TEXT section start

Consistent with the effects of environmental enrichment on novelty-seeking, enrichment decreases the relative incentive value of psychostimulant drugs when assessed with operant procedures. For example, EC rats self-administer less amphetamine at low unit doses than do IC rats (Bardo et al., 2001; Green et al., 2002). However, it is not known currently if the enrichment-induced decrease in operant responding is specific to stimulant drugs or whether it generalizes to novelty reward.
Given that environmental enrichment reduces stimulant self-administration and appears to reduce the response to novel stimuli assessed with non-operant procedures, this study sought to determine the effects of environmental enrichment on responding reinforced by a contingent novel stimulus. For this purpose, we assessed the rewarding effect of a contingent novel cue light, as this stimulus is known to serve as a reinforcer for lever pressing in rats using standard operant conditioning procedures (Barnes and Baron, 1961; Marx et al., 1955).

TEXT section end
AVAILABLE DATA section start

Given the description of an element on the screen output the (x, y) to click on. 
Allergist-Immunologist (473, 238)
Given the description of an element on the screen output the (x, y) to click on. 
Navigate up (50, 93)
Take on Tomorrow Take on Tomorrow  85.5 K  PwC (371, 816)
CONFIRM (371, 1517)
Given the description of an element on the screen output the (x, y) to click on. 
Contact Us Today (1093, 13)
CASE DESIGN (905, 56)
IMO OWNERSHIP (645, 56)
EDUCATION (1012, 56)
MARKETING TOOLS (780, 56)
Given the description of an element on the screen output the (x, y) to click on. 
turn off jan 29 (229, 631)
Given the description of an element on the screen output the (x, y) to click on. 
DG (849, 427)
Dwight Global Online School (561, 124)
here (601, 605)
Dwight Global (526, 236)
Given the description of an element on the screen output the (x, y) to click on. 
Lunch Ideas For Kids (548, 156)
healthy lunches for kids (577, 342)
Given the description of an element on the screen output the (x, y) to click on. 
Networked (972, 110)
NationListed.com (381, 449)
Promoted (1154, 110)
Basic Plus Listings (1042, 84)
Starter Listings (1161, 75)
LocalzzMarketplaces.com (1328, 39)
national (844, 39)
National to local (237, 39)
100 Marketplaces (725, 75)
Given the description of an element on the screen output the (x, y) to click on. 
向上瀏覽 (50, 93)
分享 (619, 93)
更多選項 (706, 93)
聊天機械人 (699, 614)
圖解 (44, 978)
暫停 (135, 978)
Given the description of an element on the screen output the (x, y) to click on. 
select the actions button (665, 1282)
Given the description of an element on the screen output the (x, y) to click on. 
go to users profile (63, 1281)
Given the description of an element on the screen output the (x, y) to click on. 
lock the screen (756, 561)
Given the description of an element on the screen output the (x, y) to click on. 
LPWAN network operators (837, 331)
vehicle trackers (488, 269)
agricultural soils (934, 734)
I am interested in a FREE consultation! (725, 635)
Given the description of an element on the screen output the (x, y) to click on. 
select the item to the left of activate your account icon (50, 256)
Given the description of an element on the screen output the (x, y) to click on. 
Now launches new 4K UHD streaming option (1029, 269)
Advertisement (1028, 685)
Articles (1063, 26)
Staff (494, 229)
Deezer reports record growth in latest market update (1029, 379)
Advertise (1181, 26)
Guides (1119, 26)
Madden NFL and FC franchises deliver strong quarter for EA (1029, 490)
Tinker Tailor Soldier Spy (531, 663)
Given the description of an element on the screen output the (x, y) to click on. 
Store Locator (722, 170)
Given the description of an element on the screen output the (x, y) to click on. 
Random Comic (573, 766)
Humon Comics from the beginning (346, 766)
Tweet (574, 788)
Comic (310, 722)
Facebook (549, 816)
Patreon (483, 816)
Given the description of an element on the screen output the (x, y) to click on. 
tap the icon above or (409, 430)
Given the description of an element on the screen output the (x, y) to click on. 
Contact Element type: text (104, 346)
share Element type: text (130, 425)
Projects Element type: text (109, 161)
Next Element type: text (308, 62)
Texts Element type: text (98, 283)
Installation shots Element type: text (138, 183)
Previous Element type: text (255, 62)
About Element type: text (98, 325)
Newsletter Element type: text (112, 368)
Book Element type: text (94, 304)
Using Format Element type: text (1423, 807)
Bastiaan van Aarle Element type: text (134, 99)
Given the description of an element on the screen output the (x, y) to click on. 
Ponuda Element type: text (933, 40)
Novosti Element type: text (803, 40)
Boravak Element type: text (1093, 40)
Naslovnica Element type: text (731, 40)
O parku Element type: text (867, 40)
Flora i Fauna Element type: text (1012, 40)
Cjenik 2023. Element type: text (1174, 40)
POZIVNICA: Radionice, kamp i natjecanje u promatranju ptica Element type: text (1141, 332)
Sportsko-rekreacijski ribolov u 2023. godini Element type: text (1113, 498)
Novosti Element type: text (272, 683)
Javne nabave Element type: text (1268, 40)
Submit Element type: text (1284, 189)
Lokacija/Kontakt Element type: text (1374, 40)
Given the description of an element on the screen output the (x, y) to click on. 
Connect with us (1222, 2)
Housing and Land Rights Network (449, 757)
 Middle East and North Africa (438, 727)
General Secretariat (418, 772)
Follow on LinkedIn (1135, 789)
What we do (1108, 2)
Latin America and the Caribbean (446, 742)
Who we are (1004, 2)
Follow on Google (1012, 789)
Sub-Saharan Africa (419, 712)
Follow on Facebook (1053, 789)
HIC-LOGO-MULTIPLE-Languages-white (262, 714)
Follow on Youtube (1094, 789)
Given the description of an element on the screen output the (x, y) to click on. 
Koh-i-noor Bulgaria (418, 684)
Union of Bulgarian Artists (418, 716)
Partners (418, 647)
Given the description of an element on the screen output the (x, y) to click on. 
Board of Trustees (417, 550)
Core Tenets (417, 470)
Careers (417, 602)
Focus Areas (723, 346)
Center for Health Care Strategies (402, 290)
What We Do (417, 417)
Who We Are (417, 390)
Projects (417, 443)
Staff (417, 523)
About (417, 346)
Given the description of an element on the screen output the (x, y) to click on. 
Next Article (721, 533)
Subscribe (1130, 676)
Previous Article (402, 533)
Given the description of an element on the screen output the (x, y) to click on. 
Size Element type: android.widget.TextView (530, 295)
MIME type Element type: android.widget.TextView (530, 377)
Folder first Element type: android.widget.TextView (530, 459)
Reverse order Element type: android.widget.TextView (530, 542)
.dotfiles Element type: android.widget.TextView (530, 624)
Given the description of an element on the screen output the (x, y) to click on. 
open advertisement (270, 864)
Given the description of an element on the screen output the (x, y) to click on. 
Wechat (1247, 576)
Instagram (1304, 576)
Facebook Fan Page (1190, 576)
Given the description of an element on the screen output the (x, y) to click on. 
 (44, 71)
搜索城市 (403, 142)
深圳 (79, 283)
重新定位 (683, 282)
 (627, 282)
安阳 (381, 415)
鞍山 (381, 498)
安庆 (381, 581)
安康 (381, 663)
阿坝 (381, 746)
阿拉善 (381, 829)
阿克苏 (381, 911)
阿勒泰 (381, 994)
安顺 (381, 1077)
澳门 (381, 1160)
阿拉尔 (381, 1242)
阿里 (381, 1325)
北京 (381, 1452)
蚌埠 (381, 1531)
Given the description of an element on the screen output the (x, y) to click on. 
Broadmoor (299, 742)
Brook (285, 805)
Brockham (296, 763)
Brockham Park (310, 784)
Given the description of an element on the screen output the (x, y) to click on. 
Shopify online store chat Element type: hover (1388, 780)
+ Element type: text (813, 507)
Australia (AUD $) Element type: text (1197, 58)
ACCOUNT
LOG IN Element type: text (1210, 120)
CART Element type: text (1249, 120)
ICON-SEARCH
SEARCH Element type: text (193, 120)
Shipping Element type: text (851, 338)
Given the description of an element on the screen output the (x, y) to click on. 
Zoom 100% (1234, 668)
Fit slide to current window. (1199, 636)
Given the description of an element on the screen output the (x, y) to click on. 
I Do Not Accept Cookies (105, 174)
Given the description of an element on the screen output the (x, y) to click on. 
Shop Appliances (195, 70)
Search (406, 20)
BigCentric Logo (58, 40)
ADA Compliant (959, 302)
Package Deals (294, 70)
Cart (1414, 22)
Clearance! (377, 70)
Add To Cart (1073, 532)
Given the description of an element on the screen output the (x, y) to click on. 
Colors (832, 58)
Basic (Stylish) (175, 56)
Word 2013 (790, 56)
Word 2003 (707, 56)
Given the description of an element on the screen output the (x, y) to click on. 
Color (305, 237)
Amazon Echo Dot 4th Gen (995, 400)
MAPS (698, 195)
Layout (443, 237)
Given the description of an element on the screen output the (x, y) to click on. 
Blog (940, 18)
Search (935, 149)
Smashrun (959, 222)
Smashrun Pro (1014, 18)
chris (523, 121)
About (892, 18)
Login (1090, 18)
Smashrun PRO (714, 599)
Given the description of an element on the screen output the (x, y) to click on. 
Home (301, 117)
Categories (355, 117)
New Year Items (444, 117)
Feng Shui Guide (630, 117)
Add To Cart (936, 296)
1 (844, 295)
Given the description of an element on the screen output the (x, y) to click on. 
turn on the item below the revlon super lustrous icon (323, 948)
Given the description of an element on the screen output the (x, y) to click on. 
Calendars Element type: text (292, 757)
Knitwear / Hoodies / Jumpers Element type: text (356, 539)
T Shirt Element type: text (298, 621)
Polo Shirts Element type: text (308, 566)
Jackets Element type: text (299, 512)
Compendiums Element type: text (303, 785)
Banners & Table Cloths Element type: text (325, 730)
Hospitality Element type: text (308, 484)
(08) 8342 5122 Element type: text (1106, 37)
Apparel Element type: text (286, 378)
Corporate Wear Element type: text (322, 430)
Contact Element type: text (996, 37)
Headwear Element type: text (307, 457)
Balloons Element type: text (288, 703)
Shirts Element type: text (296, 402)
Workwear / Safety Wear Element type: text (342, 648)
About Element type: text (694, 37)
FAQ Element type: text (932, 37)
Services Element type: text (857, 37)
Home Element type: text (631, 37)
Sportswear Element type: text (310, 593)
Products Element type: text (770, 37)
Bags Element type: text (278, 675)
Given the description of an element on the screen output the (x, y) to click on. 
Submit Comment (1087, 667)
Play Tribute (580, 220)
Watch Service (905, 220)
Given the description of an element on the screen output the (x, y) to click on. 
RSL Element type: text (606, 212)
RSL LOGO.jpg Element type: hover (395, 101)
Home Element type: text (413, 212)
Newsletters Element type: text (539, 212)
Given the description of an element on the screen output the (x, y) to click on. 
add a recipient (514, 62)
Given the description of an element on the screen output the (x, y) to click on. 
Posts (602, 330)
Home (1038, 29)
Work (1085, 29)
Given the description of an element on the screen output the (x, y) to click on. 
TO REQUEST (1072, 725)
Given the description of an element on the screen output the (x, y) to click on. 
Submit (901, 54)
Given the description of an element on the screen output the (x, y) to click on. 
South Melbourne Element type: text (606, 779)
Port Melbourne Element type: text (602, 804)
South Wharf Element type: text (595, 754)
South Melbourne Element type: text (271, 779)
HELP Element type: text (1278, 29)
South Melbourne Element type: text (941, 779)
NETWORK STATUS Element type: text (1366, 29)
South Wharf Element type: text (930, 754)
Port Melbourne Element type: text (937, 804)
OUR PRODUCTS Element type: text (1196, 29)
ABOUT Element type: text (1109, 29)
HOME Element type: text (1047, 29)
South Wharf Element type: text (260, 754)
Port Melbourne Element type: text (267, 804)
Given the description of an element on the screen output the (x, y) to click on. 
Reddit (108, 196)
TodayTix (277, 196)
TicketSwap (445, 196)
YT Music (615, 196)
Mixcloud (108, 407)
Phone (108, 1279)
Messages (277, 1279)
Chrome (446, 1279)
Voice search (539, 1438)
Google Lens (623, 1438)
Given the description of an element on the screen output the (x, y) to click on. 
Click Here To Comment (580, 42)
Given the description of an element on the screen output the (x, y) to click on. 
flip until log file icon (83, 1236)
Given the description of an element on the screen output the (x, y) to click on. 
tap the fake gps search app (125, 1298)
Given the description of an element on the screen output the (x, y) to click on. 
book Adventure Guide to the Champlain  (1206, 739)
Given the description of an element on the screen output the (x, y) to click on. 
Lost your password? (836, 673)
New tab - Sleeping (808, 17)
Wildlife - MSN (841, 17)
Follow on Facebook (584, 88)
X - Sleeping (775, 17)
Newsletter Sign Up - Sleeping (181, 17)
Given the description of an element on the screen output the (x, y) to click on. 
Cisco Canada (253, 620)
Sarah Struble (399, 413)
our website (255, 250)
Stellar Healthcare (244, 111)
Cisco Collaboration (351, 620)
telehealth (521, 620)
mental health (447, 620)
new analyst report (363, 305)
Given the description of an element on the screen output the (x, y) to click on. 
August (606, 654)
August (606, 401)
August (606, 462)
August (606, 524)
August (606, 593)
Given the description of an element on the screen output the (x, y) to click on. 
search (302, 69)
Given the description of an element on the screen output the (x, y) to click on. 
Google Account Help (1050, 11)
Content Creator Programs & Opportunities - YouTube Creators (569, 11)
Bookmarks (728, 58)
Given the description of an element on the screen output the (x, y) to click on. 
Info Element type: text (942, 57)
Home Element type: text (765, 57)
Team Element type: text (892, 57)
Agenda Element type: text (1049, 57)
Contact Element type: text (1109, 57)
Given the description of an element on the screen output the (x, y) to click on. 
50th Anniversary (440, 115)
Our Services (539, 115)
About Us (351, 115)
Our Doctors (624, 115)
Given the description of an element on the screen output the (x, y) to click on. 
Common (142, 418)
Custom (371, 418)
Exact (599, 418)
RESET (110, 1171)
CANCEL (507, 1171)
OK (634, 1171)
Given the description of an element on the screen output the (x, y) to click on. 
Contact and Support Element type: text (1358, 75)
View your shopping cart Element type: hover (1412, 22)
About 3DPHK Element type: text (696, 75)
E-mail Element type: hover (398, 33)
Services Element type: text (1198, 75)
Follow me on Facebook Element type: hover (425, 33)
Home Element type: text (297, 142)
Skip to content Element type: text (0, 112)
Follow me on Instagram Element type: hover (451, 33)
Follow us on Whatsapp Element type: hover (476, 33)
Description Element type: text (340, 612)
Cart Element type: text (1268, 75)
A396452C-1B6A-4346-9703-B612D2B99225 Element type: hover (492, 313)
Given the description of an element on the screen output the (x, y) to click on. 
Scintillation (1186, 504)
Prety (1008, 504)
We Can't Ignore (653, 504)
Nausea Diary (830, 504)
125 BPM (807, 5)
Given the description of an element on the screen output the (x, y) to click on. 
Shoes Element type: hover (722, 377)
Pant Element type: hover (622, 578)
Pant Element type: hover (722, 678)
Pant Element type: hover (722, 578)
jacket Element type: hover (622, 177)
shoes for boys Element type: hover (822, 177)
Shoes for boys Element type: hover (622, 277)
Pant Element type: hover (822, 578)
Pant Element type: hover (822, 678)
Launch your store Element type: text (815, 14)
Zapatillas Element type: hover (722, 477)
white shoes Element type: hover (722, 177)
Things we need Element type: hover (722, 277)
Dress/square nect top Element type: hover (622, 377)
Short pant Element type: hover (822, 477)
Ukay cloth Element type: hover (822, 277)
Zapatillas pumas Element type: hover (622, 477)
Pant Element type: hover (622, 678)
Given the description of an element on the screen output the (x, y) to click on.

AVAILABLE DATA section end

§ **TASK ITEM**
Could you rewrite the stretch of the environmental enrichment passage from "Given that environmental" through "et al., 1955).", putting "visual cue" in place of "cue light"?

§ **REPLY**
Given that environmental enrichment reduces stimulant self-administration and appears to reduce the response to novel stimuli assessed with non-operant procedures, this study sought to determine the effects of environmental enrichment on responding reinforced by a contingent novel stimulus. For this purpose, we assessed the rewarding effect of a contingent novel visual cue, as this stimulus is known to serve as a reinforcer for lever pressing in rats using standard operant conditioning procedures (Barnes and Baron, 1961; Marx et al., 1955).